第2話(上) スキの前にまず友達から

 須凍有沙。

 彼女が初めて“氷の一匹狼”の片鱗を見せたのは四月の初め――入学してすぐのことだった。


 誰も彼もが仲良くなれそうな友達を探して、あるいは同じ中学校から進学してきた人を見つけて、じんわりと高校生活という氷山に溶け込み始めている頃。

 須凍有沙は誰とも会話を交わさなかった。


 正確には何人か須凍と話そうとした人が居たのだが――。


 例えば後にクラス委員長になる秋月さんが話しかけた時なんかは、こんな感じだった。


「あ、あのっ! 私、秋月旭って言うんだけど……えっと……須凍さん、だよね?」

「ええ。私は須凍有沙。以後お見知りおきを」

「綺麗な銀髪だよね……それって地毛?」

「地毛よ」


「……あ、その、綺麗だね!」

「ありがとう。……ええと……ところで、何の用かしら?」

「え、えっと……ん、いや、何でもない!!」


 と、こんな具合に会話が滞りまくり、最終的に委員長は泣きながら帰ってきた。


 秋月は明るくて元気溌剌な女子なのだが――須凍の目の前では言葉も碌に出てこなかったらしい。


「なんか……“圧”がすごいの!」


 と秋月は語り、その言葉が大量の尾ひれをつけてクラス内に伝播しまくった結果が今の“氷の一匹狼”と呼ばれる所以ゆえんになっている。

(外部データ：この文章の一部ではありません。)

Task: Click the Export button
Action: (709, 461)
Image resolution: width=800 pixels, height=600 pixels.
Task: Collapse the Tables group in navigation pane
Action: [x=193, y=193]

 当時の須凍の印象は、少し“浮いている”一人ぼっちの美少女、だった。

 ミステリアスで何を考えているのか分からない。


 授業中に先生に指名された時も、彼女はいつだって淀みなく答える。

 授業態度は当然二重丸だし、この間張り出されていた中間テストの点数も、数学IA、化学基礎ではほぼ満点をマークしていた。

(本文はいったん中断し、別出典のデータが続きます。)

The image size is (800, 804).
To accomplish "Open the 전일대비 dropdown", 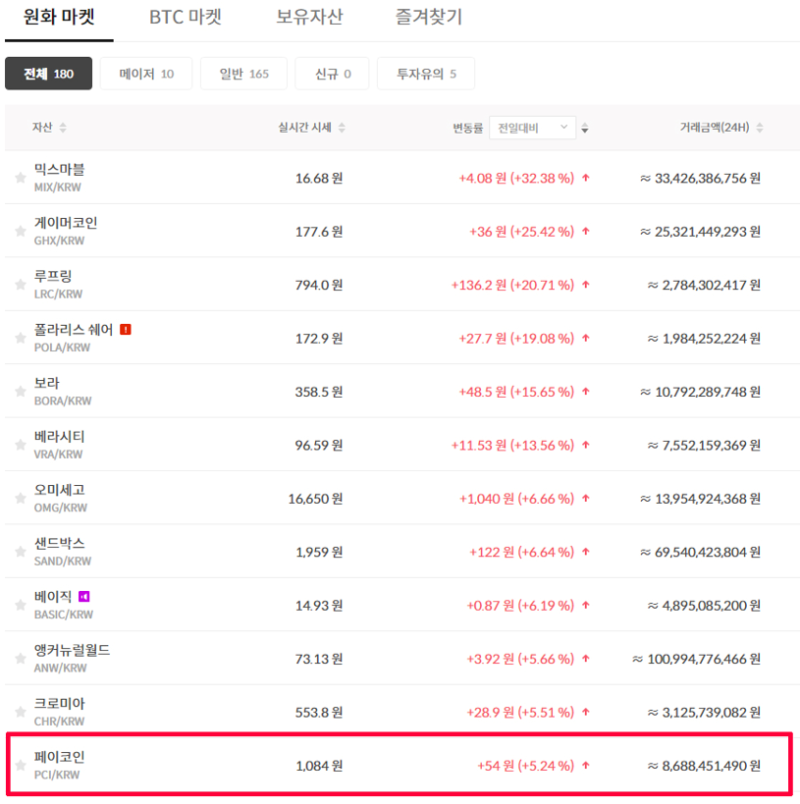I will pyautogui.click(x=532, y=128).
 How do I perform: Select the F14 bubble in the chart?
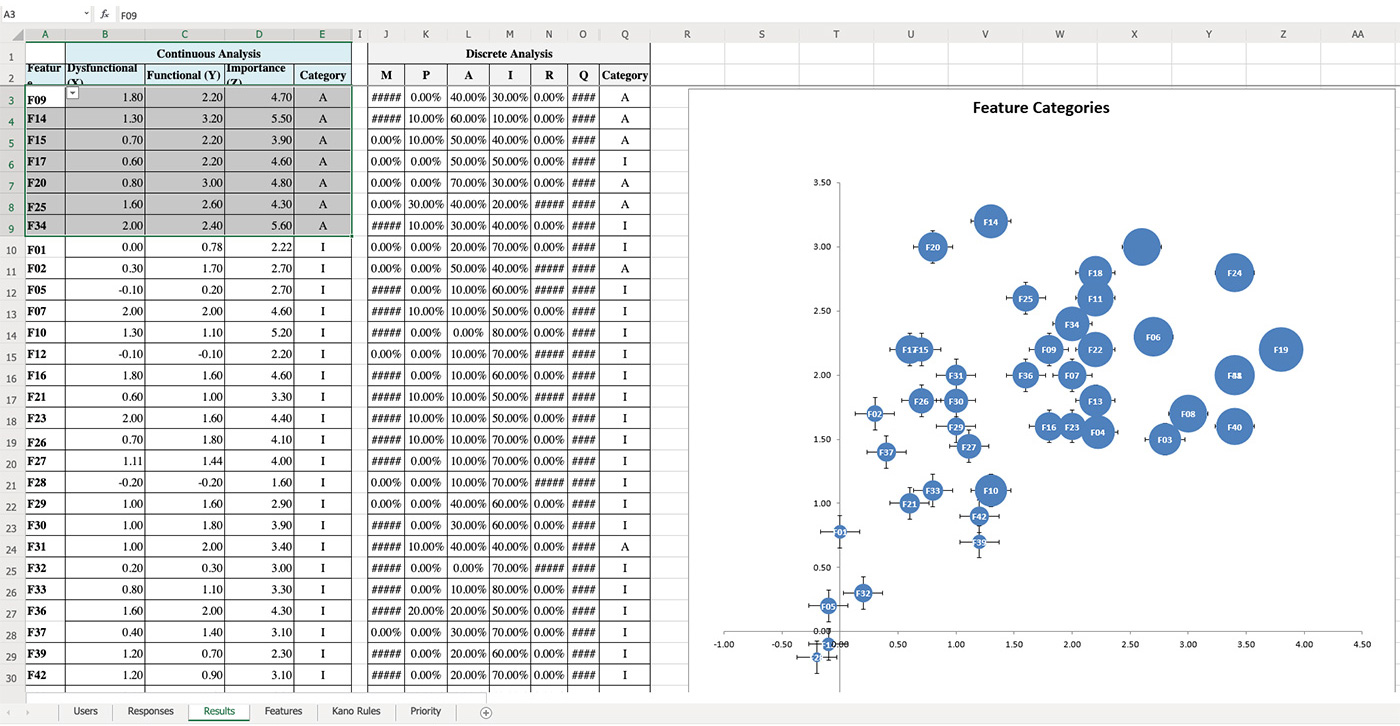989,221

 “勉強熱心で近寄りがたい美少女“というだけでも近寄り難いのだが――”氷の一匹狼“を決定づけたエピソードがある。


 六月の半ば。

 僕たちが通う私立晴栄高等学校の校舎裏の茂みで、誰かが犬を発見した。

 学校の裏には広大な雑木林が林立しており、時折猫やら蛇やらが遊びに来るのは日常茶飯事ではあるらしいのだが――犬とは。


 と、まぁ可愛いトイプードルから柴犬くらいのものを皆考えていたのだが。


 体育の前の休み時間、靴を履き替えようと通りがかった玄関口で――僕は大きな悲鳴を聞いた。

 慌てて靴を履いてその悲鳴のもとに駆け付けていくと――校門の前に、がっつり巨大な犬が鎮座していた。


 薄く白い毛並みを逆立てて、敵愾心を隠そうともしない犬。

 犬種はシベリアンハスキーか。


 グルルル、と威嚇を続ける犬が一匹。

 少し離れたところで腰を抜かす秋月さんと、クラスメイト達。


 そして――犬に対して果敢にも近づいていく生徒が一人。


「危険だよ――離れて! 須凍さん!」


 秋月さんが、犬に近づく生徒――須凍に対して叫ぶが、須凍はその言葉を聞き入れようとしない。


 グルルル――ガッ!

 わんわんと鳴く、よく聞く犬の鳴き声とは全く違う、重く響く暴力のうねりのような音だった。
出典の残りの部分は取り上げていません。